#### Dataset rows ####
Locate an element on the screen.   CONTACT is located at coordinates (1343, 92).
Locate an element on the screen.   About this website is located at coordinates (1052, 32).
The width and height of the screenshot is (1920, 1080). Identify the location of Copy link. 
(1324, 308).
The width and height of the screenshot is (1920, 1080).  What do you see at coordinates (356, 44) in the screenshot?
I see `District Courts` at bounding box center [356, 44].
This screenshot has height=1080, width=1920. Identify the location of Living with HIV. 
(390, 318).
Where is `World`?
####
Short exercise :: Write out all the records again, swapping each "Identify the location of" for "Find the position of" and changing nothing else.

Written solution ::
Locate an element on the screen.   CONTACT is located at coordinates (1343, 92).
Locate an element on the screen.   About this website is located at coordinates (1052, 32).
The width and height of the screenshot is (1920, 1080). Find the position of Copy link. 
(1324, 308).
The width and height of the screenshot is (1920, 1080).  What do you see at coordinates (356, 44) in the screenshot?
I see `District Courts` at bounding box center [356, 44].
This screenshot has height=1080, width=1920. Find the position of Living with HIV. 
(390, 318).
Where is `World`?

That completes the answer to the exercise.